3 On comparable basis 

4 A project undertaken by WelcomHotels Lanka (Private) Limited, a wholly owned subsidiary

– The Sri Lankan economy continued its recovery during the financial year 2025-26, marking a  second consecutive year of strong growth, supported by improving macro-economic stability.  The year witnessed record tourist arrivals and relative stability in the external sector, despite  disruptions arising from adverse weather conditions and Cyclone Ditwah. While economic  momentum remained firm through most part of the year, heightened geopolitical tensions in  the Middle East in March 2026 affected food and energy prices and caused supply chain  disruptions in the economy.  

• Aligned to its ‘AssetRight’ strategy, the Company aims to scale its portfolio to 250 operational  hotels with more than 22,000 keys by 2031.  

– During the year, the Company continued to scale its owned portfolio through strategic  investments in high‑potential locations. Two new projects were announced at Vishakhapatnam  and New Delhi. The hotel at Visakhapatnam is envisaged to address the city’s growing demand  from IT and data centres, industrial and port‑led business travel, while further strengthening the  Company’s presence on the eastern coast. The hotel at Yashobhoomi Complex, New Delhi with  contemporary banqueting infrastructure and signature cuisine offerings is expected to leverage  Yashobhoomi’s positioning as a global hub for conventions, exhibitions and marquee events. In  parallel, construction continues to progress on the ongoing projects at Puri and the new hotel  and banqueting block at Welcomhotel Bhubaneswar. 

– The Company continues to actively partner with asset owners to expand its presence across  Tier‑II and Tier‑III cities, supported by rising demand for premium hospitality offerings. During  the financial year, the Company recorded its highest‑ever signings, adding 33 hotels with over  3,300 keys. Strong year‑on‑year momentum in signings, coupled with a focused strategy to  premiumize the managed portfolio, has resulted in a robust pipeline of 67 managed hotels  comprising ~6,700 keys. This pipeline represents over 77% of the current operational managed  base, with a high proportion of assets under construction. During the year, the Company  expanded its footprint with the opening of 13 new hotels across high-potential business, leisure  and spiritual locations. 
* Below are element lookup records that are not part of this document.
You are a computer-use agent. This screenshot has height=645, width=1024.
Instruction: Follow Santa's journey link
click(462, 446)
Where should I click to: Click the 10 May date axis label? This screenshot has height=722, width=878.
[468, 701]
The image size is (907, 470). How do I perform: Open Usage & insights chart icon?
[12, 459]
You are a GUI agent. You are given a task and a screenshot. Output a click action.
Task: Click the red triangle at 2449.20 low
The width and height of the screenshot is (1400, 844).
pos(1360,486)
• During the year, the Company not only maintained its leadership position in Responsible Luxury hospitality but also surpassed several of its own previous benchmarks by achieving several  prestigious recognitions. These included being distinguished as the World’s Leading Sustainable  Organisation by World Sustainable Tourism & Hospitality Awards 2025. During the year, ITC Grand  Bharat, ITC Narmada, Welcomhotel Bhubaneshwar & ITC Gardenia were certified as LEED® Zero  Water Hotels. The overall owned renewable energy portfolio now stands at 51.2 MW, after  commissioning of a 3.3 MW Wind Turbine at Gujarat during the year, scaling the Company’s  renewable electricity share to more than 55%. 
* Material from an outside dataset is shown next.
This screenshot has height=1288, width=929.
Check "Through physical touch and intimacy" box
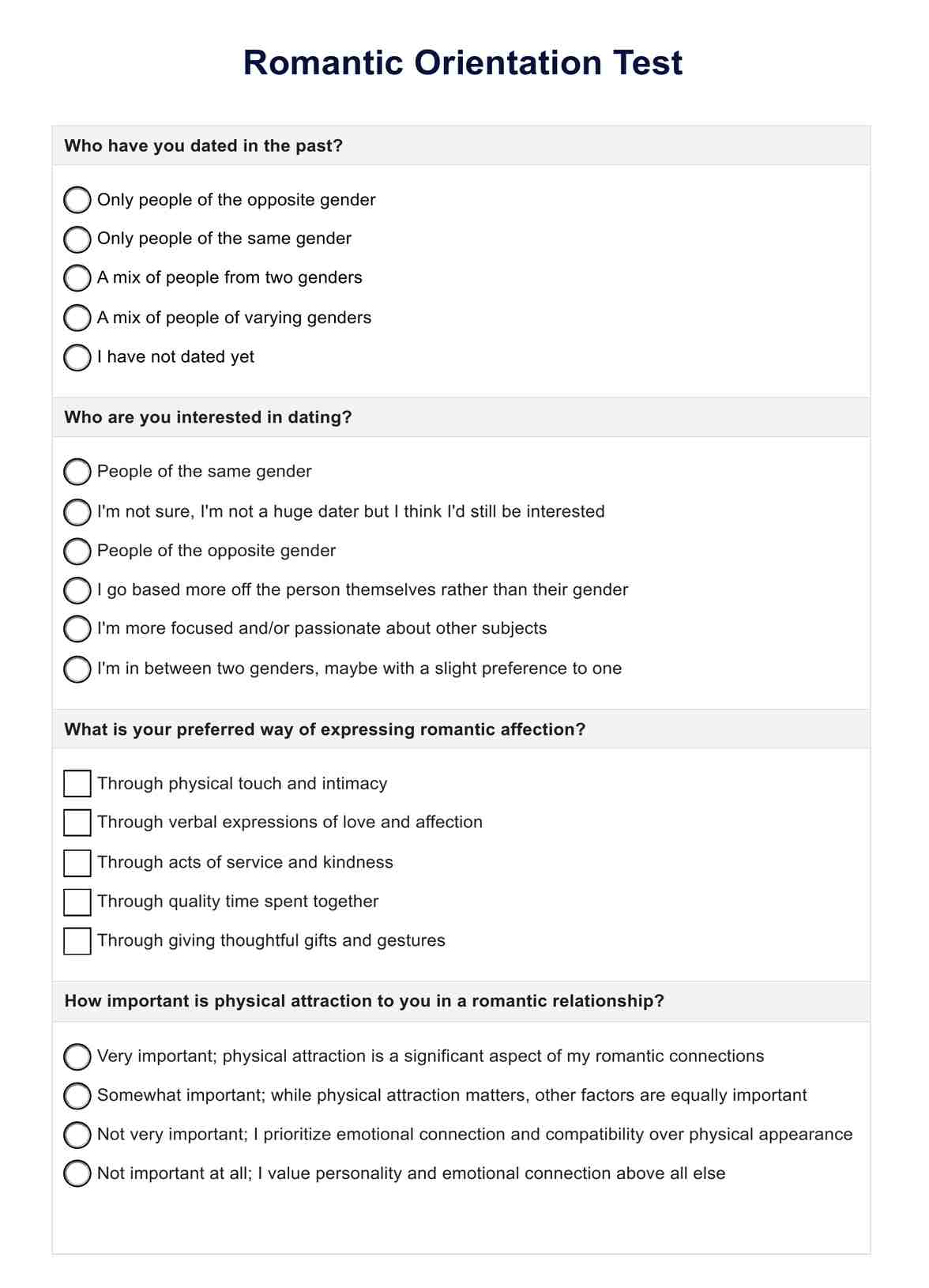click(77, 784)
‘ITC Hotels Limited’ takes immense pride in its sustainability credentials with the largest number of  LEED Platinum® certifications in the world as per US Green Building Council (USGBC) wherein 23 of  its hotels have this highest recognition; the first 12 hotels in the world to be LEED® Zero Carbon  certified and the first 12 hotels in the world to be LEED® Zero Water certified, are all ITC Hotels  making it a global exemplar in sustainability.
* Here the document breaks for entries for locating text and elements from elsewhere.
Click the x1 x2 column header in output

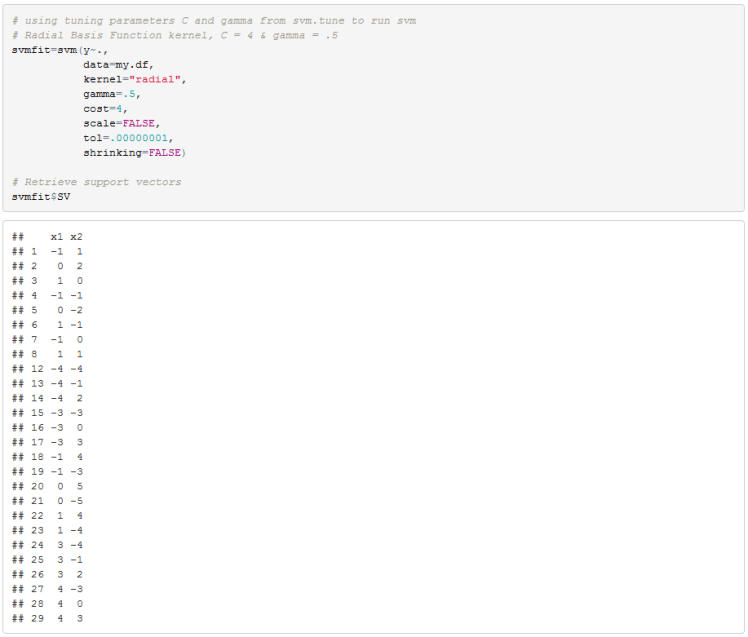coord(66,237)
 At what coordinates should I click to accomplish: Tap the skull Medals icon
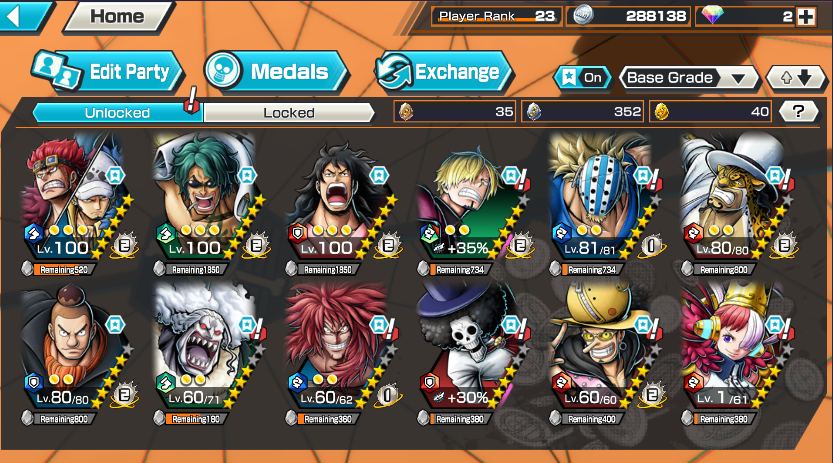(224, 71)
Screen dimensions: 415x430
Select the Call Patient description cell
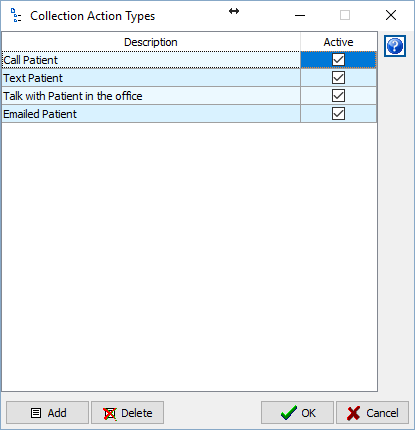click(151, 60)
The Company delivered a resilient performance during the quarter ended 31st March 2026, amidst  global turbulence 

Consolidated Revenue from Operations grew by 18%, led by progressive handover of Sapphire  Residences. Consolidated Revenue from Operations (Ex-Real Estate) grew by 6%, on account  of subdued demand levels caused by West Asia tensions, that particularly impacted inbound  travel, especially in South Indian states, and a high base effect of the previous year.  

• The Company delivered a Consolidated EBITDA margin (Ex-Real Estate) of 38% with incremental  costs (due to fuel supply constraints) weighing on operating margins.  

The Board of Directors, at its meeting on 15th May 2026, approved the financial results for the Quarter and Financial Year ended 31st March 2026 and recommended to the shareholders for their approval a  Dividend of ₹ 1 per share for the financial year ended 31st March 2026.